The record starts off with Stevie Jackson and Stuart Murdoch singing a duet together called “Sweet Dew Lee.” This odd pairing makes for a flat opening as the song isn’t all that wonderful, actually it sounds pretty horrible. Such a dreadful choice for an opener. They pick it up, though, with a bright, solid pop number with a skipping drumbeat, the EP’s single, “We Were Beautiful.” Murdoch, who generally sings lead on the majority of the band’s material, is solely on lead vocal duty on this one, which makes this song more focused. It features classic B&S trappings such as multi-layered instrumentation, pianos, horns, harmonizing backing vocals and tasty bass lines, all mixed to perfection without pulling focus away from the main idea – the rhythm and the lyrics.

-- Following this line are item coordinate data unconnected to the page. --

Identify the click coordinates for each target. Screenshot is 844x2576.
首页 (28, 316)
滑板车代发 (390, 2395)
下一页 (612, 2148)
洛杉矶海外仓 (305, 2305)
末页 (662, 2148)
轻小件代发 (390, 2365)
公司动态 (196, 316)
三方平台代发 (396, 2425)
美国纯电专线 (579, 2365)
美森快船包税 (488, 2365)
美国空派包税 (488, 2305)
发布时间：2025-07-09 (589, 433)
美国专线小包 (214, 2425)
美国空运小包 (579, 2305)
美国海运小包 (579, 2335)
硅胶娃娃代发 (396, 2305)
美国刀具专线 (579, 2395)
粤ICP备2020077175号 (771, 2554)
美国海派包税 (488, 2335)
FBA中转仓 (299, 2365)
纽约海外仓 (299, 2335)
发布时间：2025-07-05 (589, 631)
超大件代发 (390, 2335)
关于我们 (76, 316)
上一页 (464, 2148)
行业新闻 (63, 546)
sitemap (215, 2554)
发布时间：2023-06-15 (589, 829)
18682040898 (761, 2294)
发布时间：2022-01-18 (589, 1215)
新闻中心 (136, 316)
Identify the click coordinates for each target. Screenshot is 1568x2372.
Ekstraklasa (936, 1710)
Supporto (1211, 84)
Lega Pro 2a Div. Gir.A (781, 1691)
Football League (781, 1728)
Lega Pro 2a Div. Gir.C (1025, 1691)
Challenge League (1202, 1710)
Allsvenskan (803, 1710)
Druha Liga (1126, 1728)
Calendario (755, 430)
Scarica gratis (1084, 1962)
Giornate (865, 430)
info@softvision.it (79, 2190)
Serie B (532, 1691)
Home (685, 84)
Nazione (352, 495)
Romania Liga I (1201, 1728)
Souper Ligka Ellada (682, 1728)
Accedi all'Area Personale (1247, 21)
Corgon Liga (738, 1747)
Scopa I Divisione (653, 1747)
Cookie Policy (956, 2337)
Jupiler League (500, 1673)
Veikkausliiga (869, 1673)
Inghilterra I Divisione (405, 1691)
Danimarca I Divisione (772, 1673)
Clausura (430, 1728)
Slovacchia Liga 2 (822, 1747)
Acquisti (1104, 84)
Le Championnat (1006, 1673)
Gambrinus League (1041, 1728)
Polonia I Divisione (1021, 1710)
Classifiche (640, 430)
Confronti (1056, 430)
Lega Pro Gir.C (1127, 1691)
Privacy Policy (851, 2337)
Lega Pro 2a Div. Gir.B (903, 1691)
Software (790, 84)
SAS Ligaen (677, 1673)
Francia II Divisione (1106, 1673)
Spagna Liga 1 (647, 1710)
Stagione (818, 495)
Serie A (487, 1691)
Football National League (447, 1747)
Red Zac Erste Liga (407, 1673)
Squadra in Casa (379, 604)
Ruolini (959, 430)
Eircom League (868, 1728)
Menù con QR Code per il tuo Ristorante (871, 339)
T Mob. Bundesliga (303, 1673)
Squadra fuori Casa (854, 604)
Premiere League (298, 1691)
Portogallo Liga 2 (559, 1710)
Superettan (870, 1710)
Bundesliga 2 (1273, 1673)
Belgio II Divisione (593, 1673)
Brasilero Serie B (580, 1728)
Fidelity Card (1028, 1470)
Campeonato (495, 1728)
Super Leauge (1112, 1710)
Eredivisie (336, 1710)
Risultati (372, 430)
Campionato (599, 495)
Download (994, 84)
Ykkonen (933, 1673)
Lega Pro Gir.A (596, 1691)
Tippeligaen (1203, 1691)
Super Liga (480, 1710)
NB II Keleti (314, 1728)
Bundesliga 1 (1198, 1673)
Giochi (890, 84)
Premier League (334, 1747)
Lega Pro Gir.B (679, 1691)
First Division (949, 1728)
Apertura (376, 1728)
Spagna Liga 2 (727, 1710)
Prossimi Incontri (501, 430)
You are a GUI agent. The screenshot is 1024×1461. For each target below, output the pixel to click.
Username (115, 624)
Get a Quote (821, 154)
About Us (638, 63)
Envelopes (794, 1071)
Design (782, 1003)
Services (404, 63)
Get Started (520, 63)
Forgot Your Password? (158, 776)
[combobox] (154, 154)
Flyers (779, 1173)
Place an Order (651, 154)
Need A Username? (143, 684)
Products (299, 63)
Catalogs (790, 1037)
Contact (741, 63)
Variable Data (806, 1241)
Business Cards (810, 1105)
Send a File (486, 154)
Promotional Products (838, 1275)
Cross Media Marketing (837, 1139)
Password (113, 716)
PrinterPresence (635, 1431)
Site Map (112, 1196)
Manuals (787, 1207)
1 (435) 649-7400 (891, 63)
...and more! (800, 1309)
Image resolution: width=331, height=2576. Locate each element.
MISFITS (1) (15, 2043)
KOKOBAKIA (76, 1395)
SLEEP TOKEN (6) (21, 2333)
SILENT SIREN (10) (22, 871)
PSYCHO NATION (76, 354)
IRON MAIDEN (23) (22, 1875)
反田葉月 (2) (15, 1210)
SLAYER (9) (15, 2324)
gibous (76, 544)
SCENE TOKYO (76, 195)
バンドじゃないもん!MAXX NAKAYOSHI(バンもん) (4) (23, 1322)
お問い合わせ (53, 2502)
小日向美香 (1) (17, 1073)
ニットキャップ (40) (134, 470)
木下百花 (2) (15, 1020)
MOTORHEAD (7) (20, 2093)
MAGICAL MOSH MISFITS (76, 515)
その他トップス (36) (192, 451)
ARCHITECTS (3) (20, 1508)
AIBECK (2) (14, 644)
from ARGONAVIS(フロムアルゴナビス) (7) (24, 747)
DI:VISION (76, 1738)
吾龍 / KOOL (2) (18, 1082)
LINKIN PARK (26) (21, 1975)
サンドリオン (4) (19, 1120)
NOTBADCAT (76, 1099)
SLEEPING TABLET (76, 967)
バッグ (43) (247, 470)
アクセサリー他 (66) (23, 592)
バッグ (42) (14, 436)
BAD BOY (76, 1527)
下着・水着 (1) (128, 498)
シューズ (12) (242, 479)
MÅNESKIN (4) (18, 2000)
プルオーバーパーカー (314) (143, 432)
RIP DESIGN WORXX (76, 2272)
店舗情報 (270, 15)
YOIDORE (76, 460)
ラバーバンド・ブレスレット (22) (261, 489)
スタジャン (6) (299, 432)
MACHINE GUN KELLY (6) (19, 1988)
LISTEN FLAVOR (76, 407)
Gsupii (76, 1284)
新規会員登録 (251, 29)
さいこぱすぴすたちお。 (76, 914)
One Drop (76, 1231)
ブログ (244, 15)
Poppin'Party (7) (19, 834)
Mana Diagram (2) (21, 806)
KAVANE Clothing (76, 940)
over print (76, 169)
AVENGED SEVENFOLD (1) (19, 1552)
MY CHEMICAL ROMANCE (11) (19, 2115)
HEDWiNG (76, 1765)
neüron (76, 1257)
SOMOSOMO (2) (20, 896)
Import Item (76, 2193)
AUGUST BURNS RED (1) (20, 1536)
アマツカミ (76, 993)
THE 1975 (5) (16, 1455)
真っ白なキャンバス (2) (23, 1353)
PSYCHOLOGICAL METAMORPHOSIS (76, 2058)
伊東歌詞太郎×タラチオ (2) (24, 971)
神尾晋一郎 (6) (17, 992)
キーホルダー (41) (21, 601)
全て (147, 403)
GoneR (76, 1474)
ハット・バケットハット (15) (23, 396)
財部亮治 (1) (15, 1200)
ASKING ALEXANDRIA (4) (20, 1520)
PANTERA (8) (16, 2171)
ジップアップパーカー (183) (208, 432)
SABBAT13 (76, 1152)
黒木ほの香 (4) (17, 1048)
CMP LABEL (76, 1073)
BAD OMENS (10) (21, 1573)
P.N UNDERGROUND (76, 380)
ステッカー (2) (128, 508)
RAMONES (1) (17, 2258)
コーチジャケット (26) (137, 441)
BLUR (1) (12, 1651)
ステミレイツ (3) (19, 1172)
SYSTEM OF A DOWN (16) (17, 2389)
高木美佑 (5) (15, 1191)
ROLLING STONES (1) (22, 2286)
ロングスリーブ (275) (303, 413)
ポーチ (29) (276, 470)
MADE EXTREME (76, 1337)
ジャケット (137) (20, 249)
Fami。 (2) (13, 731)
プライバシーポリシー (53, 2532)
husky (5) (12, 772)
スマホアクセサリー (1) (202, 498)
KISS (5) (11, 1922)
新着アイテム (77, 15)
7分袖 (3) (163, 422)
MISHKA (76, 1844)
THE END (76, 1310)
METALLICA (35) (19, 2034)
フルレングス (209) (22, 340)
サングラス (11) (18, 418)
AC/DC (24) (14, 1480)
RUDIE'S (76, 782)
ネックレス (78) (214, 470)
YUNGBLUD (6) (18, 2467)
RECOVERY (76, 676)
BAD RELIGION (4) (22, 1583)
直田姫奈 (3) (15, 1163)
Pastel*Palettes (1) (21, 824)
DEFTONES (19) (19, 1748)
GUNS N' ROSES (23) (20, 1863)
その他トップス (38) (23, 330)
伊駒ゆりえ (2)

“We Were Beautiful” brings back the simple yet classic Belle and Sebastian sound, but this time it’s fused with some modernity in the form of advances in recording technology. Most would have to admit this song as well as the entire production on the EP strikes a decent balance between classic, raw B&S and modern recording techniques. It has been 20 years after all, you have to progress out of the super-low-fi arena at some point, and B&S have before, much to the chagrin of some of their more elitist fan base.
The best track on this five-song EP is the country-tinged “Fickle Season,” emoted passionately, with deliberately breathy vocals, by Sarah Martin. Besides “We Were Beautiful” and “Fickle Season” the other three songs on this EP miss the mark completely. They’re filler songs. Never put filler on an EP. An EP is too short for filler. Belle and Sebastian have two more EPs coming out soon, so this is only strike one. No big deal.